═════ Items
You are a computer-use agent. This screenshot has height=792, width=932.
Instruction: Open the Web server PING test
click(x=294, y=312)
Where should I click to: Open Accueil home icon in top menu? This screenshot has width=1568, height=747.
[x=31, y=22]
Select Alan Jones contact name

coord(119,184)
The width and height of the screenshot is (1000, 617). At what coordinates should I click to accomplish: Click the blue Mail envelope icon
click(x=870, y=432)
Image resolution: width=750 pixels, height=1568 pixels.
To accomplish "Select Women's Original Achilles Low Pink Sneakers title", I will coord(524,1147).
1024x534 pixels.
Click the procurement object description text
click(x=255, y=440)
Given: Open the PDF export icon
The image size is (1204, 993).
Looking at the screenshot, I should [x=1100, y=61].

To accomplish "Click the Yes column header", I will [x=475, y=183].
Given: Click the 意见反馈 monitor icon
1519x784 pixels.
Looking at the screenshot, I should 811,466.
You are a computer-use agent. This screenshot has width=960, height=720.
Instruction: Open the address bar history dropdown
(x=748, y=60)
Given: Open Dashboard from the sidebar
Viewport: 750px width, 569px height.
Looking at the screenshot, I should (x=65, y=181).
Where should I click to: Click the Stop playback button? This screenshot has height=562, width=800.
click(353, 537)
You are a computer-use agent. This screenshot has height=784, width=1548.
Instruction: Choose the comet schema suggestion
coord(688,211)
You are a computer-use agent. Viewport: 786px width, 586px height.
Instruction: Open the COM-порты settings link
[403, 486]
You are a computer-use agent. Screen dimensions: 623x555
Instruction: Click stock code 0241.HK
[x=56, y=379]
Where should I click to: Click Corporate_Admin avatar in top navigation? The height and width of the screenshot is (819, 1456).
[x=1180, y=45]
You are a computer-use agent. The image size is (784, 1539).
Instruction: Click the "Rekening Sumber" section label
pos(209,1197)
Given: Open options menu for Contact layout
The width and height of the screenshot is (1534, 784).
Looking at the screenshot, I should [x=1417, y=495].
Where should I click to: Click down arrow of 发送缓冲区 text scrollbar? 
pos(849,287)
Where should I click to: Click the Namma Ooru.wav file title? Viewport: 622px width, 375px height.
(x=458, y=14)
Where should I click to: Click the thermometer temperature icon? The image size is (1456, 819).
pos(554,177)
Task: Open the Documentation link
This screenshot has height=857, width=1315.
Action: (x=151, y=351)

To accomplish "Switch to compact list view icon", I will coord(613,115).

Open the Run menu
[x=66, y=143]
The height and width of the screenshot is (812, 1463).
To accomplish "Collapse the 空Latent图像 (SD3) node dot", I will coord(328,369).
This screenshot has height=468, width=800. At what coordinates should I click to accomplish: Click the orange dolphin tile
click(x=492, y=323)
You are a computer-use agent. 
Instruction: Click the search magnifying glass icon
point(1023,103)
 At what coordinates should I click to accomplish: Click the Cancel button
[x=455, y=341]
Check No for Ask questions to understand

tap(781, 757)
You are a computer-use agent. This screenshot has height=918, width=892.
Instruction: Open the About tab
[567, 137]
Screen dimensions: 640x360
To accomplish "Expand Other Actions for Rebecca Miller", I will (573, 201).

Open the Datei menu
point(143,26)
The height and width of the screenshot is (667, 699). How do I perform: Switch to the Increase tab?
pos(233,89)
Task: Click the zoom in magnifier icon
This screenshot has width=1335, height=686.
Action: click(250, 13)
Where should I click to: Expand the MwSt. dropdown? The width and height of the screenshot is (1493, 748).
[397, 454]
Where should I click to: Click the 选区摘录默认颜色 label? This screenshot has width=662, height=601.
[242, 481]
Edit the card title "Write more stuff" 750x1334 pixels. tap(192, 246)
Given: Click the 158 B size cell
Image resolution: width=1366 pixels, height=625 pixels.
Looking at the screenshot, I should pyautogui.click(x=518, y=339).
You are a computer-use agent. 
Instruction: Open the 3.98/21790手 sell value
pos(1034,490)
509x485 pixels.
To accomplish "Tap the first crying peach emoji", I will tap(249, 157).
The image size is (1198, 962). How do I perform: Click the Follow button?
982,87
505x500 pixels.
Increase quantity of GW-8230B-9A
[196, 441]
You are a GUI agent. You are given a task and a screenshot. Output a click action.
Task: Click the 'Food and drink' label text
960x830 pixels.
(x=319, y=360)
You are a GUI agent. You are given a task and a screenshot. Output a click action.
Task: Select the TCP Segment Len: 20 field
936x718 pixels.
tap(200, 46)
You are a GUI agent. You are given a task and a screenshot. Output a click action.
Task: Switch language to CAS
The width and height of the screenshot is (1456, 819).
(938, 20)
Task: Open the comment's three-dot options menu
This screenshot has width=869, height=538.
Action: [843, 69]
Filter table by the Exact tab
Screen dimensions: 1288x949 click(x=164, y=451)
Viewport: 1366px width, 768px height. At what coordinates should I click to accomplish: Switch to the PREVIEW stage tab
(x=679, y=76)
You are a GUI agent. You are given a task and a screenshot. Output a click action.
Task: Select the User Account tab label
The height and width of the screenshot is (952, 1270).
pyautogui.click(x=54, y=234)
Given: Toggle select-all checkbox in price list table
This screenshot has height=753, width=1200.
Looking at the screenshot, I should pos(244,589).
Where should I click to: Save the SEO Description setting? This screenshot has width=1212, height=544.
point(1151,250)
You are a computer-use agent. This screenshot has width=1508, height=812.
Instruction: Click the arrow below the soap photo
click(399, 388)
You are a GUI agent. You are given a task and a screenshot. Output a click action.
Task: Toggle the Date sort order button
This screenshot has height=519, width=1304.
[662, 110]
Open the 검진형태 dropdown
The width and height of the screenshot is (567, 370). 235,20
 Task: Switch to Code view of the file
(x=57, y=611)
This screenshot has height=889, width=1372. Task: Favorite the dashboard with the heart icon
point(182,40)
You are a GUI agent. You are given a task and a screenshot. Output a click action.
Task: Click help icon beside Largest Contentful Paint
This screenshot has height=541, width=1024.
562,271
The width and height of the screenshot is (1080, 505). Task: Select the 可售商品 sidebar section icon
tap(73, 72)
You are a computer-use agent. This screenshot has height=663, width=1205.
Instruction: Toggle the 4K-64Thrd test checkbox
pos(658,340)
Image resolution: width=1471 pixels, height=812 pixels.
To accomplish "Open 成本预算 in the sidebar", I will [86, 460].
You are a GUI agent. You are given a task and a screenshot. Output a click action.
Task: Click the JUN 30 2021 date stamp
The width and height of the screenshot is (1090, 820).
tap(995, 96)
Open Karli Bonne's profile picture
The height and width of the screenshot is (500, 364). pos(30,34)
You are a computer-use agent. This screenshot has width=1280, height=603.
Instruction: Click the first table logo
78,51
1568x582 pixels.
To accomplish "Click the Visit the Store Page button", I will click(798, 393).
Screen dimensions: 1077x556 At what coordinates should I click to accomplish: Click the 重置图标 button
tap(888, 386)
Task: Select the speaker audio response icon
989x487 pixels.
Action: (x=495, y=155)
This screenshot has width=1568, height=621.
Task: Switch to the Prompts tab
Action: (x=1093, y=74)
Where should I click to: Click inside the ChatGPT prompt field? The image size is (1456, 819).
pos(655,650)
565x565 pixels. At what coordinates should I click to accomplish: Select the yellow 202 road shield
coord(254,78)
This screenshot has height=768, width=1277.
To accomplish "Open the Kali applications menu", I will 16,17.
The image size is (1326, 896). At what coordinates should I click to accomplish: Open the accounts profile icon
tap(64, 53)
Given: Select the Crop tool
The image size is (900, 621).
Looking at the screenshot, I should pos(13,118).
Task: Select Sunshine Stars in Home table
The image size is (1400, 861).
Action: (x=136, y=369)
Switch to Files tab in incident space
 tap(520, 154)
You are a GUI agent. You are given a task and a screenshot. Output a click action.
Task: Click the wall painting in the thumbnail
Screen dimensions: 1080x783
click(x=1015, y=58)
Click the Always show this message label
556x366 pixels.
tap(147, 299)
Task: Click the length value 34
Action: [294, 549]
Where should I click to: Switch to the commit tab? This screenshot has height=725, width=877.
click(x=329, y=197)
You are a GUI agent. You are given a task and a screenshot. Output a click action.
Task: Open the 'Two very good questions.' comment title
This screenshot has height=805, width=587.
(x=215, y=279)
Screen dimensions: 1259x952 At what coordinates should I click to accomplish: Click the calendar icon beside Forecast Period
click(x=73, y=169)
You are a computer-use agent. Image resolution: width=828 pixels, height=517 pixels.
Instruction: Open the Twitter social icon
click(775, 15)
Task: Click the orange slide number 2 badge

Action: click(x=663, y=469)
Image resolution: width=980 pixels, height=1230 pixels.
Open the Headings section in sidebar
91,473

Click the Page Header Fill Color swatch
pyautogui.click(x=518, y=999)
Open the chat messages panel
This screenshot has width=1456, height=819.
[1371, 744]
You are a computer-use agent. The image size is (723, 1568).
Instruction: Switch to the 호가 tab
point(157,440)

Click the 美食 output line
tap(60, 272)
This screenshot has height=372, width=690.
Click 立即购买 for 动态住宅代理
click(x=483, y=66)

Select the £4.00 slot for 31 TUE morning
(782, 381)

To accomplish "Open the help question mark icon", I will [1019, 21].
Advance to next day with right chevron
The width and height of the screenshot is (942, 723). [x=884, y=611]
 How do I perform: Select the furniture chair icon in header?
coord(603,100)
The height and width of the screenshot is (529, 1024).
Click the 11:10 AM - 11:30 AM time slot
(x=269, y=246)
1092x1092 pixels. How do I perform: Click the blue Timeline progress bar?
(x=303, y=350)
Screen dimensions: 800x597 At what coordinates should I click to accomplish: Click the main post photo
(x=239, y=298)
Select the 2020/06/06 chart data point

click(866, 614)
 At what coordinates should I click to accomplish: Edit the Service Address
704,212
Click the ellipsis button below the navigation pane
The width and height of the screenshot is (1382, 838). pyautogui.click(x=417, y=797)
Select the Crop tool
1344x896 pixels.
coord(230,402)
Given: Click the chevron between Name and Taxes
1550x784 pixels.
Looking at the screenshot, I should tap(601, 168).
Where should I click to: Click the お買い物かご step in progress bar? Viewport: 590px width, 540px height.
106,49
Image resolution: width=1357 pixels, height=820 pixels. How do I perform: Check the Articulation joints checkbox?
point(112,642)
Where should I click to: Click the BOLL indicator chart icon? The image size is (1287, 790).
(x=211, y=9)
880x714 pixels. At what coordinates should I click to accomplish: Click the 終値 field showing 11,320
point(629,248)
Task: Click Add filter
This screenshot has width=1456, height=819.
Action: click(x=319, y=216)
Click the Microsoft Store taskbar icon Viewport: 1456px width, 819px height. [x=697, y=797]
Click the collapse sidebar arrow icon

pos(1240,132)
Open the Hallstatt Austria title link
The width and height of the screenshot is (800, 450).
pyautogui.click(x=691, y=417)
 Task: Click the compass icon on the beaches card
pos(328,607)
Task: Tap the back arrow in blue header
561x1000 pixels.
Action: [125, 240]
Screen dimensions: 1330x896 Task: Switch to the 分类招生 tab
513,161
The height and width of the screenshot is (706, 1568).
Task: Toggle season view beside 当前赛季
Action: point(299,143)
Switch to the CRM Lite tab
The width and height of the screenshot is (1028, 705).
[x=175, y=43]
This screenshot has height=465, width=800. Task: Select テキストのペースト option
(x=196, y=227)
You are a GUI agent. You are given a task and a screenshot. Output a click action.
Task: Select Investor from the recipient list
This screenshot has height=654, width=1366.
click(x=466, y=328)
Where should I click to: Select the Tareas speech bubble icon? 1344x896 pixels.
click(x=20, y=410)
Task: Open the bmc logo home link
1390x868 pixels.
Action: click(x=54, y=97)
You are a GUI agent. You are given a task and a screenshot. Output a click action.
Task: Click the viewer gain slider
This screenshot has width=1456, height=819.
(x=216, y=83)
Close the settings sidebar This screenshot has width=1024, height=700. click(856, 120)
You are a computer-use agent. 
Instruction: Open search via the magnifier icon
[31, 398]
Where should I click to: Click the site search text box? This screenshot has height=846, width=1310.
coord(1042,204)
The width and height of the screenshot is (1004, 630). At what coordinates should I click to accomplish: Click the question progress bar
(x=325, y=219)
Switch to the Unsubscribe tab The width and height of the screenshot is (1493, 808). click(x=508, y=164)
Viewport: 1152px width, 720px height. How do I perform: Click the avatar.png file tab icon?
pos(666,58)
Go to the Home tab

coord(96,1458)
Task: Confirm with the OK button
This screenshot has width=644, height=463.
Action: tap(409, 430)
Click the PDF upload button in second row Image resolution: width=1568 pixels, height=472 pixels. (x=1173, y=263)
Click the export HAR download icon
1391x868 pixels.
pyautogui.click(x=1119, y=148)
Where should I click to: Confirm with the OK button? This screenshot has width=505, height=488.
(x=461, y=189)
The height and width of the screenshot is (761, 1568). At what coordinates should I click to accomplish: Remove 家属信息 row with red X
══════════
The task: Copy out the records word for word, beginning at the line that contains "Image resolution: width=1357" and stopping after the line that contains "Action: click(x=54, y=97)".

Response to this task:
Image resolution: width=1357 pixels, height=820 pixels. How do I perform: Check the Articulation joints checkbox?
point(112,642)
Where should I click to: Click the BOLL indicator chart icon? The image size is (1287, 790).
(x=211, y=9)
880x714 pixels. At what coordinates should I click to accomplish: Click the 終値 field showing 11,320
point(629,248)
Task: Click Add filter
This screenshot has width=1456, height=819.
Action: click(x=319, y=216)
Click the Microsoft Store taskbar icon Viewport: 1456px width, 819px height. [x=697, y=797]
Click the collapse sidebar arrow icon

pos(1240,132)
Open the Hallstatt Austria title link
The width and height of the screenshot is (800, 450).
pyautogui.click(x=691, y=417)
 Task: Click the compass icon on the beaches card
pos(328,607)
Task: Tap the back arrow in blue header
561x1000 pixels.
Action: [125, 240]
Screen dimensions: 1330x896 Task: Switch to the 分类招生 tab
513,161
The height and width of the screenshot is (706, 1568).
Task: Toggle season view beside 当前赛季
Action: point(299,143)
Switch to the CRM Lite tab
The width and height of the screenshot is (1028, 705).
[x=175, y=43]
This screenshot has height=465, width=800. Task: Select テキストのペースト option
(x=196, y=227)
You are a GUI agent. You are given a task and a screenshot. Output a click action.
Task: Select Investor from the recipient list
This screenshot has height=654, width=1366.
click(x=466, y=328)
Where should I click to: Select the Tareas speech bubble icon? 1344x896 pixels.
click(x=20, y=410)
Task: Open the bmc logo home link
1390x868 pixels.
Action: click(x=54, y=97)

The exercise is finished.